* MSCI Asia ex-Japan down 0.3 pct to four-week low, Nikkei
opens down 0.2 pct
* Euro slips but in recent ranges, dollar/yen firm
* Aussie hits fresh six-week low vs USD on China growth
worries
By Chikako Mogi
TOKYO, Sept 5 (Reuters) – Asian shares and the euro eased on
Wednesday, with investors waiting for a European Central Bank
meeting on Thursday and U.S. payrolls on Friday for signs of
more action to counter European debt woes and support growth.
MSCI’s broadest index of Asia-Pacific shares outside Japan
fell 0.3 percent to a fresh four-week low and
Japan’s Nikkei stock average opened down 0.2 percent.
“I don’t recall anyone having had good economic indicators
lately. Everyone knows the global economy is in a trough. The
policies that will be announced to tackle the problems will be
much more important,” said Lee Seung-woo, an analyst at KDB
Daewoo Securities in Seoul.
European shares fell and U.S. stocks closed mixed while the
euro slid on Tuesday.
U.S. Treasuries gave back some of Friday’s gains, while
two-year yields on Spanish and Italian government bonds fell.
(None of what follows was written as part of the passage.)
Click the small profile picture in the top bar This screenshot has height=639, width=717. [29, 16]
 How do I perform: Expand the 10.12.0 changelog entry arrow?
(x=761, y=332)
An Institute for Supply Management survey on Tuesday showed
U.S. manufacturing shrank at its sharpest clip in more than
three years last month, the latest sign that the slowing global
economy is weighing on the fragile U.S. recovery.
But U.S. automakers turned in their best August since before
the 2007-09 recession, with monthly auto sales rising 20 percent
from a year ago as consumers showed more confidence in buying
big-ticket items on easier credit terms.
“Consumers will likely continue to respond to low interest
rates and help support that part of the manufacturing sector,”
Andrew Wilkinson, chief economic strategist at Miller Tabak &
Co. LLC, said in a note. “The weakness in US manufacturing seems
to be sitting squarely on the shoulders of events outside of the
control of US policy makers.”
The euro slipped 0.3 percent but traded within recent ranges
at $1.2530, while the dollar inched up 0.1 percent
against the yen to 78.45 yen.
Market expectations for additional monetary stimulus from
the U.S. Federal Reserve gained momentum after Fed Chairman Ben
Bernanke last week kept the door open for further easing, saying
the Fed was ready to act if needed. His comments weakened the
dollar and pushed down U.S. Treasury yields on Friday.
“It’s no surprise that manufacturing is sluggish everywhere
these days, and the ISM was used as an excuse before the key
events to adjust positions,” such as taking profits from U.S.
Treasuries or buying the dollar back, said Yuji Saito, director
of foreign exchange at Credit Agricole in Tokyo.
He said the dollar may stay firm against the yen with some
traders eyeing to trigger stops around 78.55-78.60 yen, but the
upside was capped near 78.70-78.80 yen with offers lined up.
“The Fed is likely to ease further this month but exactly
what options it will take will depend on data. So until we see
the jobs report, we can’t push markets either way,” Saito said.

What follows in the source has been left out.